> **Items from a dataset**:
--- START ---

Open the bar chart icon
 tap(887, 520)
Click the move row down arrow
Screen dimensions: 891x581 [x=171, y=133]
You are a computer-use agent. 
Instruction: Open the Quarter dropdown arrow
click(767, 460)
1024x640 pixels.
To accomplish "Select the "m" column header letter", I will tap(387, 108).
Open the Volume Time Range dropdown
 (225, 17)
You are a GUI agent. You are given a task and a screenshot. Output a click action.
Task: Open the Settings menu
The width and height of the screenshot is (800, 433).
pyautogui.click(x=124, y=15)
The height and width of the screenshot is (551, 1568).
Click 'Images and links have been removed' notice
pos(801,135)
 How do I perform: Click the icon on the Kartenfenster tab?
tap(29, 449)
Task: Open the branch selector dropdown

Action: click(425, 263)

--- END ---

> **Task brief**:
Nothing may be omitted; retype every record exactly.

> **Output of the exercise**:
Open the bar chart icon
 tap(887, 520)
Click the move row down arrow
Screen dimensions: 891x581 [x=171, y=133]
You are a computer-use agent. 
Instruction: Open the Quarter dropdown arrow
click(767, 460)
1024x640 pixels.
To accomplish "Select the "m" column header letter", I will tap(387, 108).
Open the Volume Time Range dropdown
 (225, 17)
You are a GUI agent. You are given a task and a screenshot. Output a click action.
Task: Open the Settings menu
The width and height of the screenshot is (800, 433).
pyautogui.click(x=124, y=15)
The height and width of the screenshot is (551, 1568).
Click 'Images and links have been removed' notice
pos(801,135)
 How do I perform: Click the icon on the Kartenfenster tab?
tap(29, 449)
Task: Open the branch selector dropdown

Action: click(425, 263)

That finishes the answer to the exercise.